Às vezes isso volta a me incomodar. Essas coisas em que eu acredito, essas coisas básicas, digamos que os meus pilares, essas coisas eu não defendo como deveria. Eu tô sentada na frente do computador. Eu só interfiro muito pontualmente. E, de uns tempos pra cá, muitas vezes nem falar eu falo mais. É que chega uma hora que cansa, sabe. Eu sou humana, terrivelmente humana, não posso evitar de ser. E eu canso, e não aguento, e não tenho mais a mesma disposição pra defender meu ponto com quem eu sei que não vai ouvir, mesmo que eu esteja certa. Foi-se o tempo... Eu ouço, guardo e me sinto mal, fico pensando. Esses dias mais do que de costume. Eu respondo over and over and over again na minha cabeça, mas imagino as respostas também e acabo ficando pior.

De certa forma, eu tô respondendo agora. Não é o ideal, mas é o máximo que eu consigo fazer no momento. É só que chegam essas horas em que as coisas começam a ficar mais pesadas ainda, essas horas em que eu realizo que vivo num lugar onde estupro é engraçado, num lugar onde muita e muita gente simplesmente não faz mais questão de viver.

(Isso me lembra o suicídio. Isso me lembra aquela opinião super comum por aí de que os suicidas são covardes, querem chamar atenção, e o caralho babaca a quatro. Cara, eu não quero que ninguém se mate, veja bem, mas vai dar meia hora de bunda antes de dizer isso. Antes de falar como se soubesse pelo que as pessoas passam e tivesse o direito de decidir se isso é relevante ou não. Se ela tem motivo ou não para querer viver ou deixar de viver. Posso te garantir que isso não ajuda em nada, e já dizia minha avó que se não é pra ajudar, então pelo menos não atrapalha.)

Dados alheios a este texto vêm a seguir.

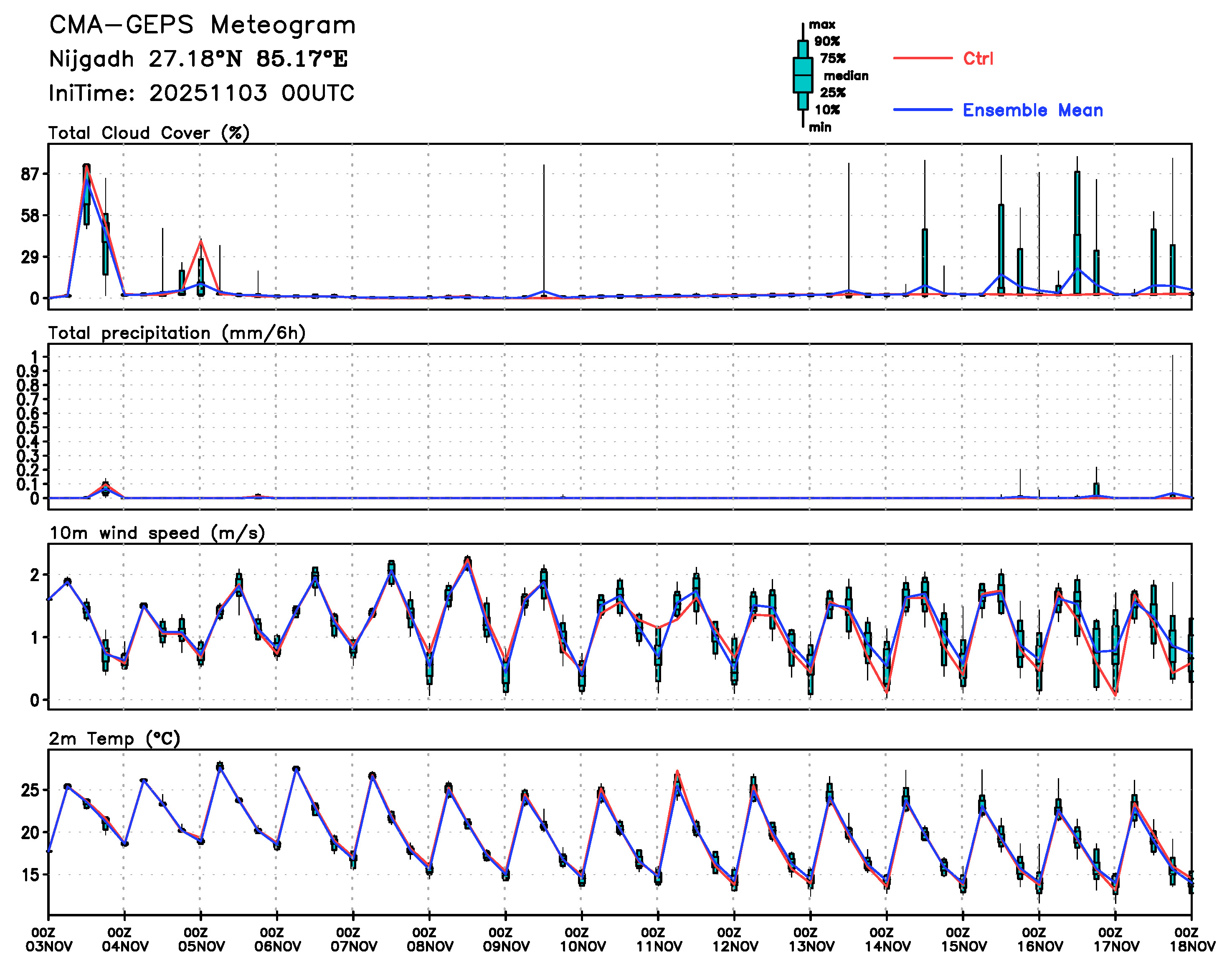This screenshot has height=969, width=1232.
Task: Click the median label in the legend
Action: pyautogui.click(x=846, y=76)
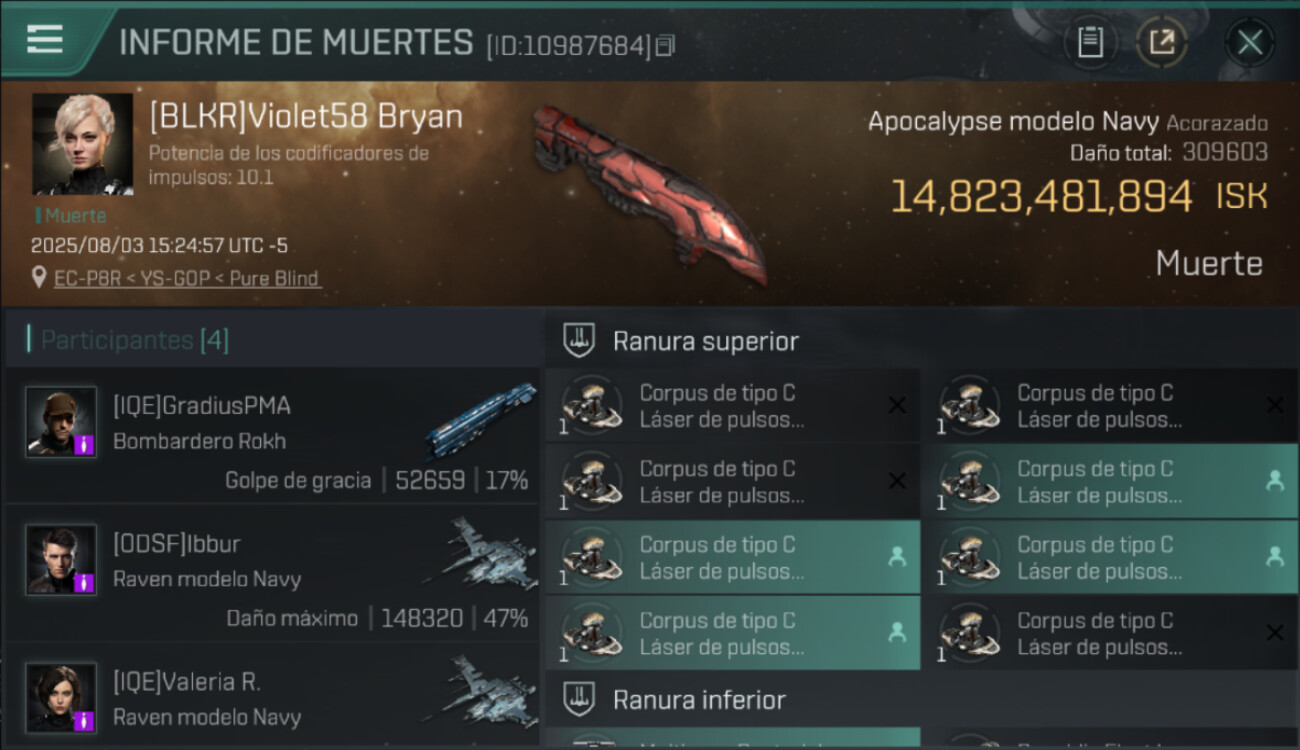This screenshot has height=750, width=1300.
Task: Click Valeria R.'s portrait
Action: click(x=61, y=697)
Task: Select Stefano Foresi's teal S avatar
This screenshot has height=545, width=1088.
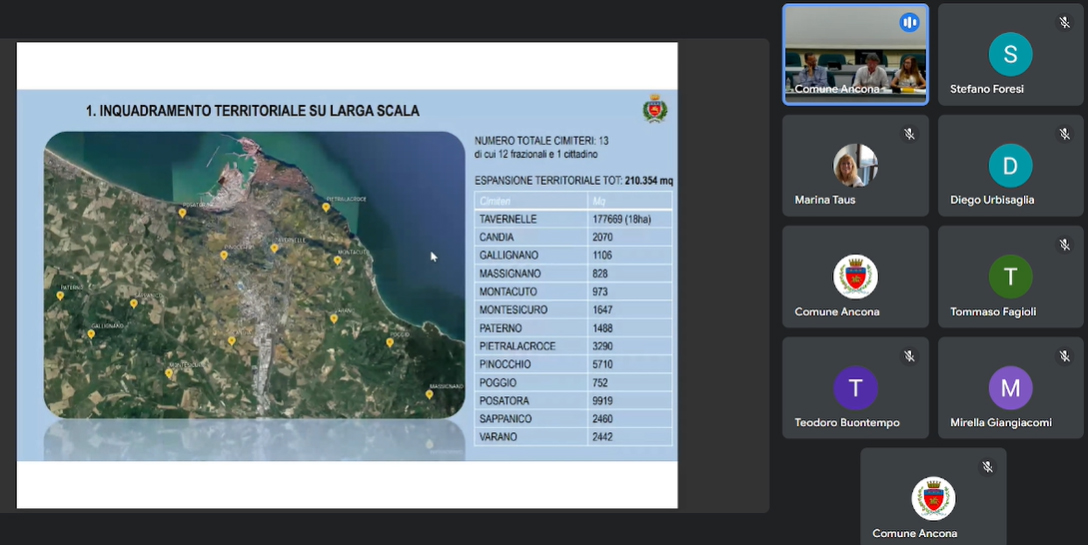Action: click(1010, 54)
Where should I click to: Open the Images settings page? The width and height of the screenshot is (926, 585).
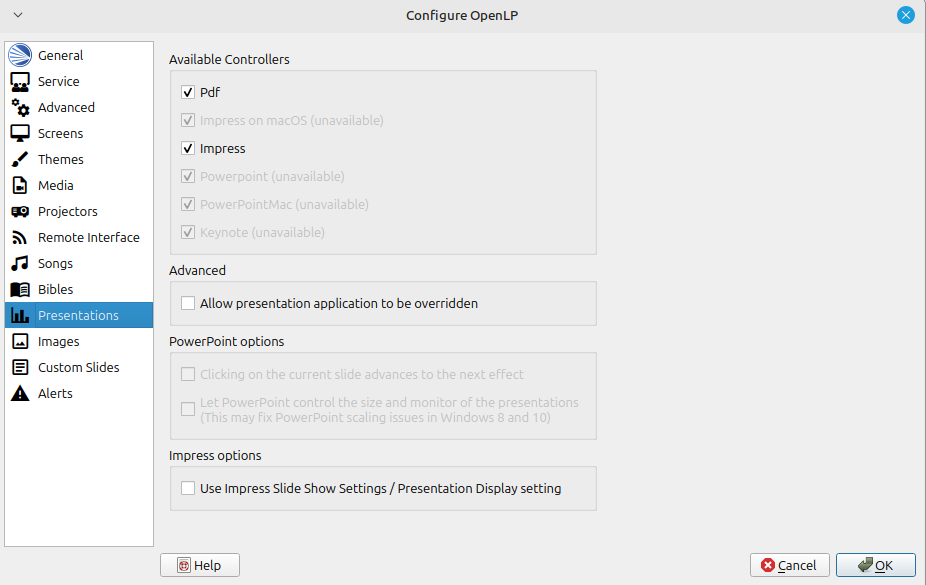pos(58,342)

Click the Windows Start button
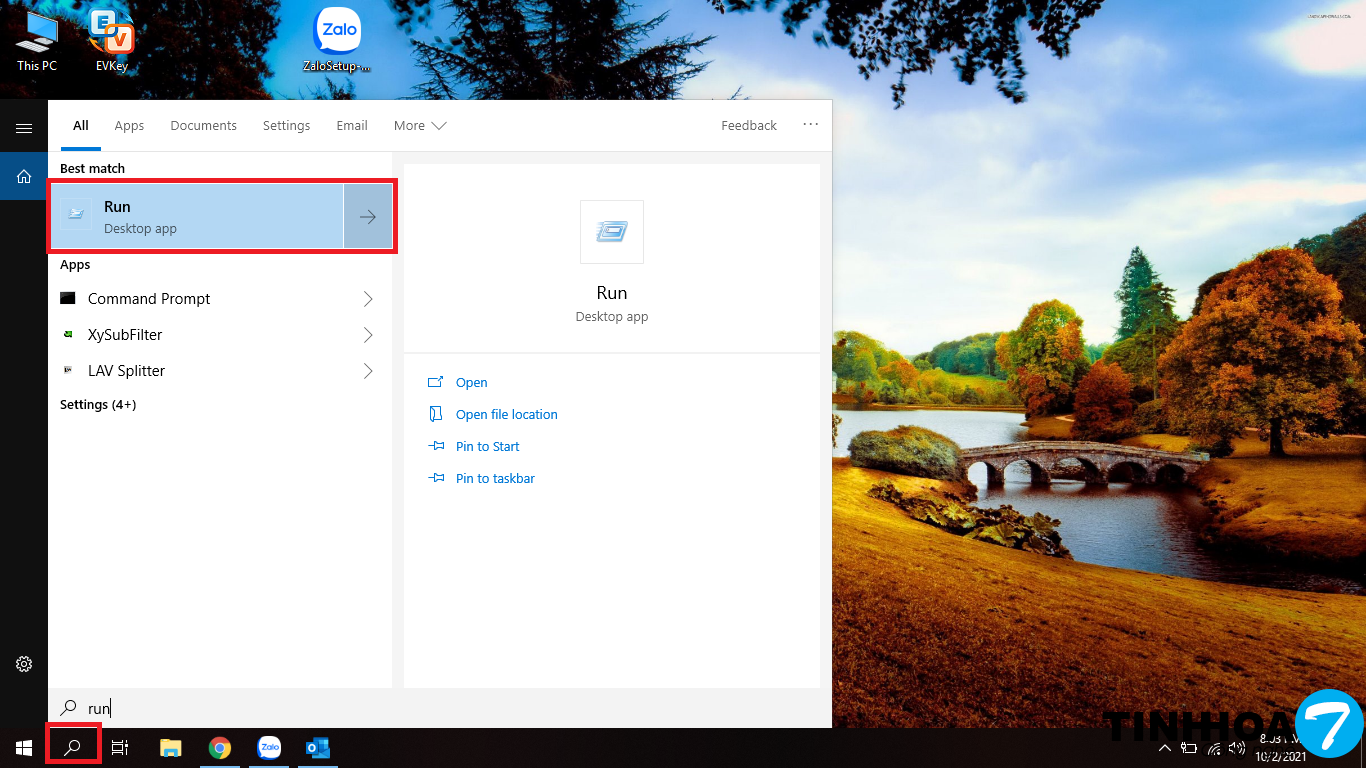(x=24, y=747)
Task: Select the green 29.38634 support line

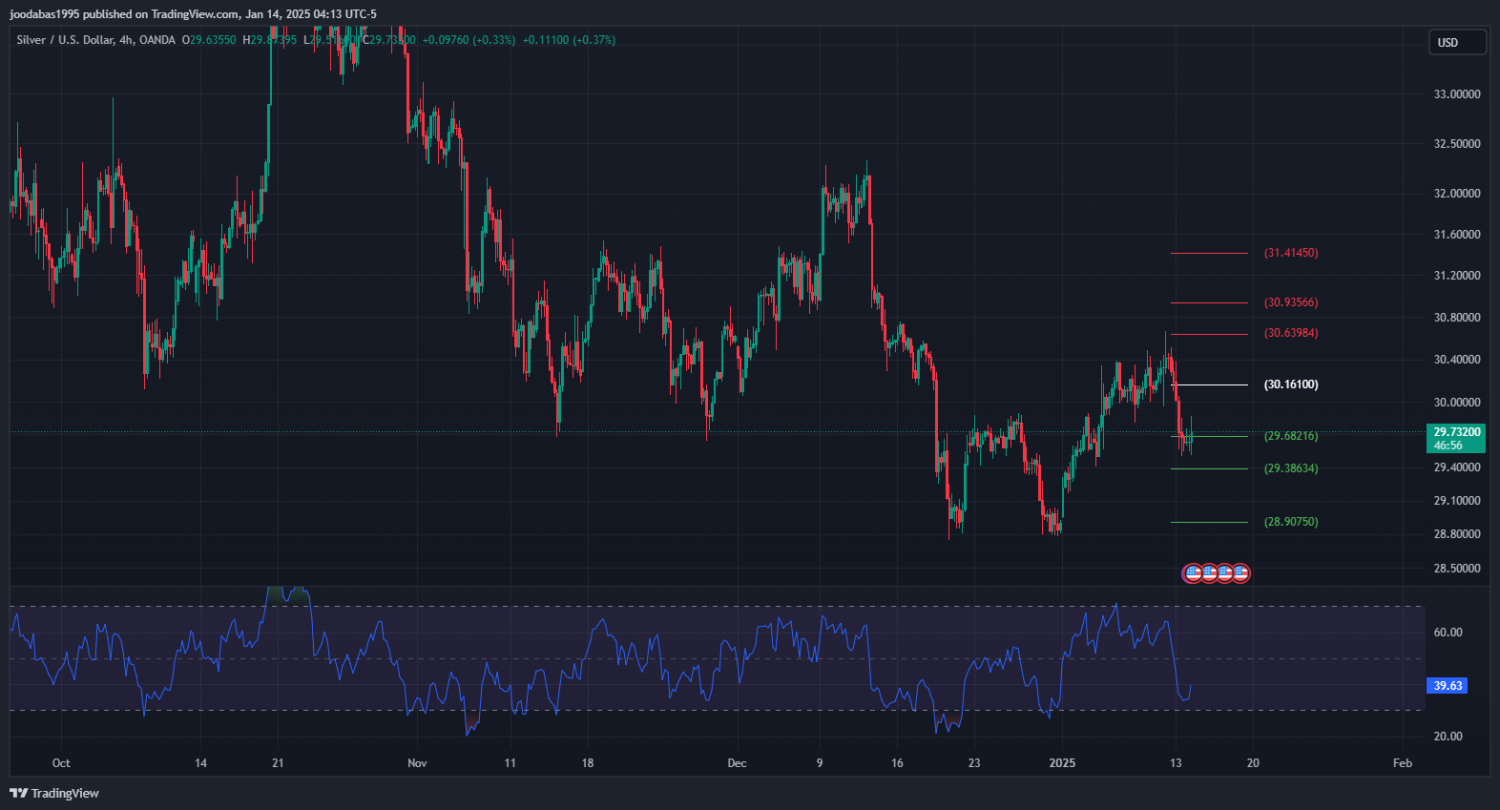Action: tap(1209, 468)
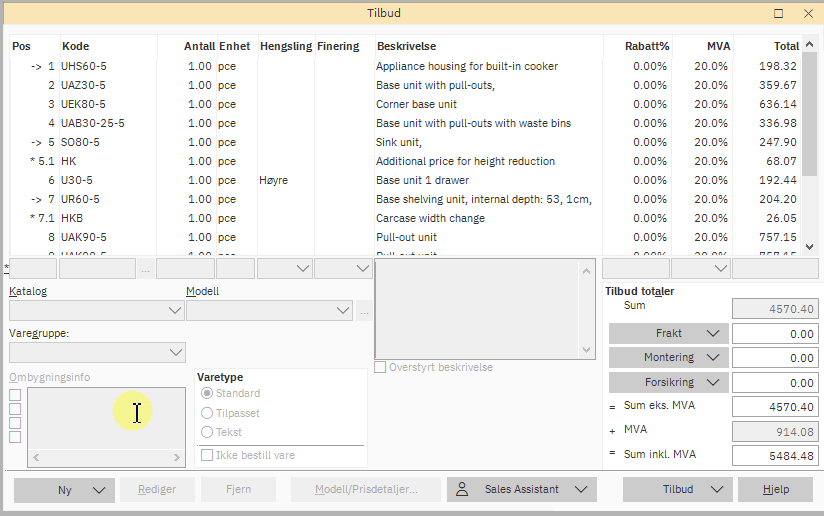Sort list by Beskrivelse column header
The height and width of the screenshot is (516, 824).
(x=405, y=46)
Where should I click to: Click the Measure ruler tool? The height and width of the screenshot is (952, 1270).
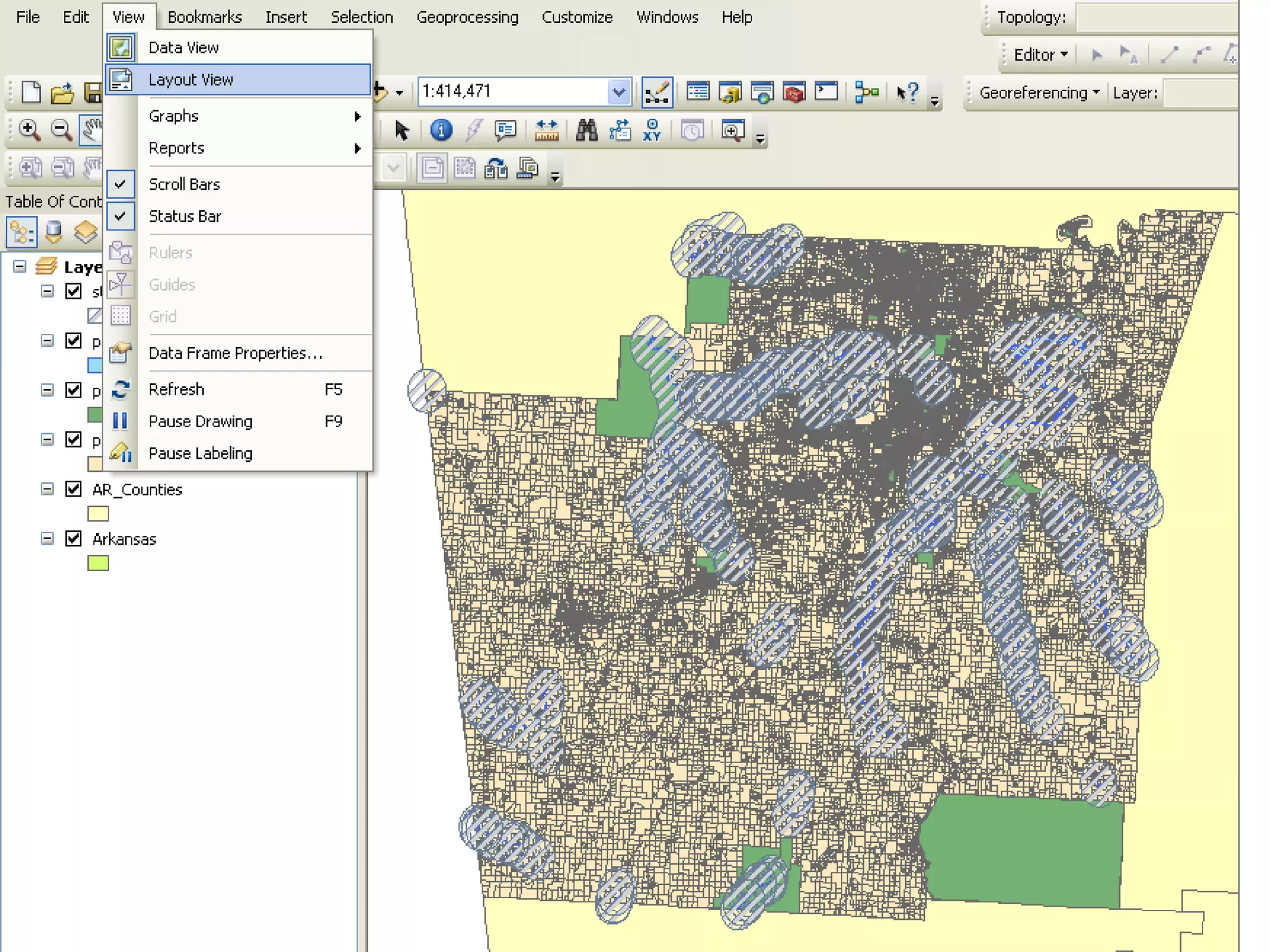point(546,130)
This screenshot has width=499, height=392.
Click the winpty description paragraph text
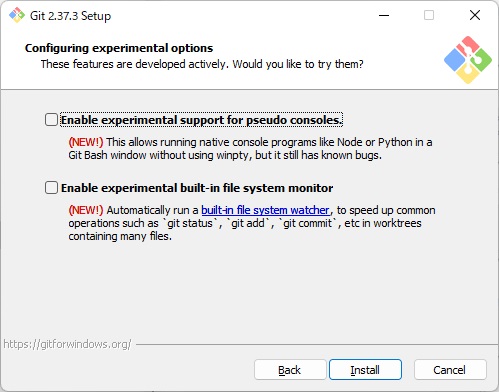pyautogui.click(x=250, y=149)
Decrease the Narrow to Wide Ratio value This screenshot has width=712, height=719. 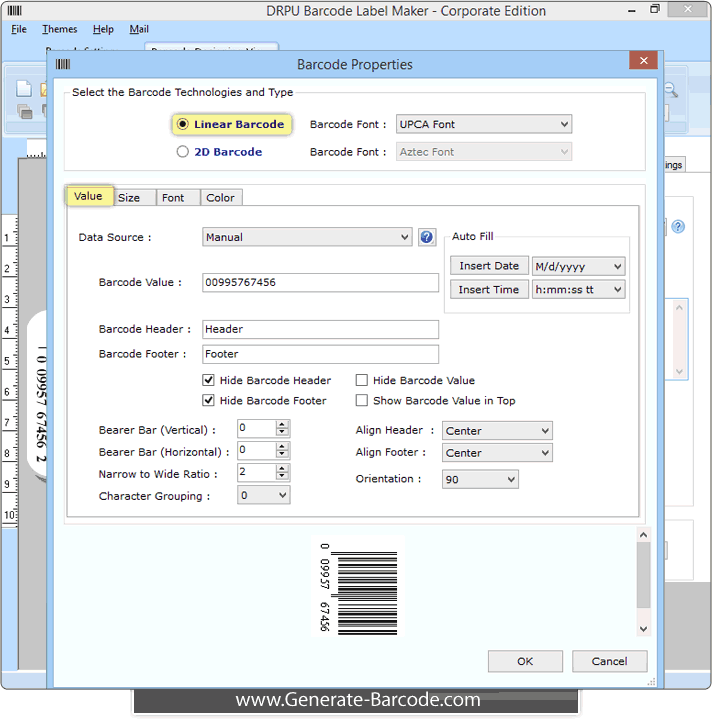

Em Doctor Who tem esse planeta chamado Midnight, que é muito bonito e todo feito de diamante, mas as pessoas que visitam ele não podem sair de dentro da nave. A radiação do lado de fora é muito forte e elas morreriam. Me ocorre que a Terra não é muito diferente de Midnight; um lugar muito bonito – em vários sentidos -, mas extremamente hostil.


2 comentários:

Ewerton Menezes disse...

Digníssimo.

.laurel. disse...

Digníssimo [2]

seus textos têm descrito muito o que venho sentindo.